The Student Progressive

Leaving the local scene almost entirely alone in its aim to become a nationwide student's magazine, the April Progressive contains eleven articles, six of which ought to be of special interest to socially aware undergraduates all over the country. The other five items, including competent reports from Washington and on Palestine and a clay pigeon contributed by the opposition, entitled "The Failure of Democratic Socialism," bear the stigma of being inferior examples of what The Nation or The New Republic do all the time. But rounded out by two superb editorials on the Truman Doctrine and on the Students for Democratic Action organization by Allen Barton '45 and some nicely-written criticism by James J. Taylor '48, The Progressive well deserves to be successful in its ambitious circulation plans. A little more color in the die-straight writing. and the magazine would appeal to the potentially, as well as the already, politically conscious student.

Most interesting and starting of the articles is a factual report by two Scandinavian student visitors to Budapest, of conditions among those trying to get a college education. Leaving out graphs and generalizations, the report has passages such as, "The students often live 10-16 together in a room, with broken windows, no heat, poor light. In one college we saw a girl student lying ill with fever in a dank room where the temperature was only 2 degrees C."

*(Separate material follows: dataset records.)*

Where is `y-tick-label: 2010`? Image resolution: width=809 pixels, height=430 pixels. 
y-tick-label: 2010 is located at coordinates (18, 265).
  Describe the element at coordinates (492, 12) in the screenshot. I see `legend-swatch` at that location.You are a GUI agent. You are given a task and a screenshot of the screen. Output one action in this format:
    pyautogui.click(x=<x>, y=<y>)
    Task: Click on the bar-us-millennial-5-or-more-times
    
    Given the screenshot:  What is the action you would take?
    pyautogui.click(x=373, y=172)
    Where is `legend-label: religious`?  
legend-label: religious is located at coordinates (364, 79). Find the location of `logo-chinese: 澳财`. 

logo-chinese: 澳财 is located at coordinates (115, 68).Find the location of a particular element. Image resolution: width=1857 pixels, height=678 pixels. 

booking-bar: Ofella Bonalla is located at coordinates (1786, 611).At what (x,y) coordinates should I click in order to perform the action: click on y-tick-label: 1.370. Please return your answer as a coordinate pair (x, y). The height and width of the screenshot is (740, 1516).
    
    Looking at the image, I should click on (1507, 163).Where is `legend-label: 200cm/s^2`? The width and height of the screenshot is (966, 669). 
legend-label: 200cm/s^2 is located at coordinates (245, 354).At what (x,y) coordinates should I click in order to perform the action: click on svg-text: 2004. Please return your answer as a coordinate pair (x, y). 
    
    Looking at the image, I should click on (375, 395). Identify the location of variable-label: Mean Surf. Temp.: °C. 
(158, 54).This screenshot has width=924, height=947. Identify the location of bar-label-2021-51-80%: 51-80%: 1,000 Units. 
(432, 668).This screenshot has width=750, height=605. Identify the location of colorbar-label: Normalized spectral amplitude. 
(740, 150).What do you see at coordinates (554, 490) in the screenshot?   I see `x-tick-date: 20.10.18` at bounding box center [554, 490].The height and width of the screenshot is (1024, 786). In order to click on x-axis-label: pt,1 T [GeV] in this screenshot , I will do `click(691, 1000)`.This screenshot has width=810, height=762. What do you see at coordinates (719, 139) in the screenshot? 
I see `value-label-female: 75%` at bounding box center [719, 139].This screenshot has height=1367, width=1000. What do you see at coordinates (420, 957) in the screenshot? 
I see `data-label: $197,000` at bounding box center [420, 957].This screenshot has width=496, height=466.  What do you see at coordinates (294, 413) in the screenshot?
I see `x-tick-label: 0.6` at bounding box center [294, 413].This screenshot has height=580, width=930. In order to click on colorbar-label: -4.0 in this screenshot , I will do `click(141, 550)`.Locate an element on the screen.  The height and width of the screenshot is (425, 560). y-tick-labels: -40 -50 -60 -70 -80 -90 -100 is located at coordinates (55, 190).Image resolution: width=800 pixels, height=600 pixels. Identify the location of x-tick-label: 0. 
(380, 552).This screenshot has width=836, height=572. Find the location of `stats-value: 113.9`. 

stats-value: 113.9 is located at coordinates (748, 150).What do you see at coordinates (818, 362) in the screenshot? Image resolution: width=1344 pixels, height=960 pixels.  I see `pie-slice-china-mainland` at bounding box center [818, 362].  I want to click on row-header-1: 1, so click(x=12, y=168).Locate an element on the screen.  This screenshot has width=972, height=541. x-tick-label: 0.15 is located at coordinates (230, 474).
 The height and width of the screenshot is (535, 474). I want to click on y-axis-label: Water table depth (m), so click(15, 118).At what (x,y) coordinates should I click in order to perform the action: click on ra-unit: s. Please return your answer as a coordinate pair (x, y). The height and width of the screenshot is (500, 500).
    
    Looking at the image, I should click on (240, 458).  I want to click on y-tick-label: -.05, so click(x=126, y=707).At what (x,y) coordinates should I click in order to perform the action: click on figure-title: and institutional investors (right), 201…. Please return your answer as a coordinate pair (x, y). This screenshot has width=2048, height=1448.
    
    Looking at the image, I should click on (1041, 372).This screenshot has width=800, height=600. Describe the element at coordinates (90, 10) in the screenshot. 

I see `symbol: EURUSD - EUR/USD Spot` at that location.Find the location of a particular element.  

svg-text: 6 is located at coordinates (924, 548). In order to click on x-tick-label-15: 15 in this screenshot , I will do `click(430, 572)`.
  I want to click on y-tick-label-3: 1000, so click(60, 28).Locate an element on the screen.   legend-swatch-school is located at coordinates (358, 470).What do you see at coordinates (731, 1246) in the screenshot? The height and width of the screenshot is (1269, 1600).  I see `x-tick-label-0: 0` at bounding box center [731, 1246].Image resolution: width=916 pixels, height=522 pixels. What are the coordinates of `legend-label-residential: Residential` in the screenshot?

Don Willner '47, president of the liberal SDA. has written his idea of a platform for the National Students Organization, which meets this September in Wisconsin. The articles, advocating safeguards to assure democracy within the organization, is timely, lets a few generalizations suffice for a positive program. Then there is a study of veterans' bonuses that shows four or five better ways by which the government could spend this money: city planning, cancer research, mental hospitals. In a rather illogical about-face at the end, the author suggests that veterans ask for the money and give it to these worthy causes.

Among the shorter material, there is a clear precis of the Club 100 affairs, called "Victory Over Discrimination." Comic relief comes in the form of a parody of literary criticism. The belabored humor only goes to show once more that The Progressive shouldn't mess around with such things.